> [A run of records]:
-----
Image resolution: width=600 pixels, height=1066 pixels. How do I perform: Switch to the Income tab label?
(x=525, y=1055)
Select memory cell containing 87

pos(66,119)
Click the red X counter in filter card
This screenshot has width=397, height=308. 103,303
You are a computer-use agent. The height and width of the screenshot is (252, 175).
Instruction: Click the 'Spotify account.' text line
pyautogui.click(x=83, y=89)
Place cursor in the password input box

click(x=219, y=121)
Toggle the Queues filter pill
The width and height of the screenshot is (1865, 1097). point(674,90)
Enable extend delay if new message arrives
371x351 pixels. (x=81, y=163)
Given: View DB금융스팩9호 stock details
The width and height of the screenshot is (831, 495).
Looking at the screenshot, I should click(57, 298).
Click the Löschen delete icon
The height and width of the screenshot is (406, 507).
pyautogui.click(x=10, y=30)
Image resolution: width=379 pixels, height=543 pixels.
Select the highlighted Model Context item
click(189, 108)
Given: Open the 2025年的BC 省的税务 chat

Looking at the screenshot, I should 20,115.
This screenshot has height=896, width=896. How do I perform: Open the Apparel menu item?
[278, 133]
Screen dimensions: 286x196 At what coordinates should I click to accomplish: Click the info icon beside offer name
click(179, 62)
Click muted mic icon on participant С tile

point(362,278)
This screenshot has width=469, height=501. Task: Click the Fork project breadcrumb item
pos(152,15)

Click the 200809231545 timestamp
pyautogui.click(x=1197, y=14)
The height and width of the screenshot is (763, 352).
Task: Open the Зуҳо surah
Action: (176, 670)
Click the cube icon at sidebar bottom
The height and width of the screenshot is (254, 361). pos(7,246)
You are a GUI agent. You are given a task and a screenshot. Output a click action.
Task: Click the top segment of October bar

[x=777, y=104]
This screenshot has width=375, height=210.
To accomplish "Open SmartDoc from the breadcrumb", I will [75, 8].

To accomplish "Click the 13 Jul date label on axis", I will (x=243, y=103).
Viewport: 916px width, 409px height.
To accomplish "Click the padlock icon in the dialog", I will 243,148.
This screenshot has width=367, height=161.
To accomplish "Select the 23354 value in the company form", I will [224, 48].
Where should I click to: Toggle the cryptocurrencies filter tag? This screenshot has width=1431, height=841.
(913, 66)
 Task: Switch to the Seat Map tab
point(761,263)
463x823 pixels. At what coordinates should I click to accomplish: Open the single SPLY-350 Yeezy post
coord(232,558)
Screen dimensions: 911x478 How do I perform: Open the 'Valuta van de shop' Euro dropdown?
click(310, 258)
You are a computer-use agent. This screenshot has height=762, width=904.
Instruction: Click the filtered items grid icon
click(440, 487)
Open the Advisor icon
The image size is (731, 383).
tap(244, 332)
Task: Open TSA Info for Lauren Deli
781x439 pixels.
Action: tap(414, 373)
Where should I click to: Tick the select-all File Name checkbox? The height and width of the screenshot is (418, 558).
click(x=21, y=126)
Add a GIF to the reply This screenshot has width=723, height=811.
-----
> [DIRECTIVE]: Reproduce the material word for word, from the line that contains "Screen dimensions: 911x478" through its final line.

> [WRITTEN ANSWER]:
Screen dimensions: 911x478 How do I perform: Open the 'Valuta van de shop' Euro dropdown?
click(310, 258)
You are a computer-use agent. This screenshot has height=762, width=904.
Instruction: Click the filtered items grid icon
click(440, 487)
Open the Advisor icon
The image size is (731, 383).
tap(244, 332)
Task: Open TSA Info for Lauren Deli
781x439 pixels.
Action: tap(414, 373)
Where should I click to: Tick the select-all File Name checkbox? The height and width of the screenshot is (418, 558).
click(x=21, y=126)
Add a GIF to the reply This screenshot has width=723, height=811.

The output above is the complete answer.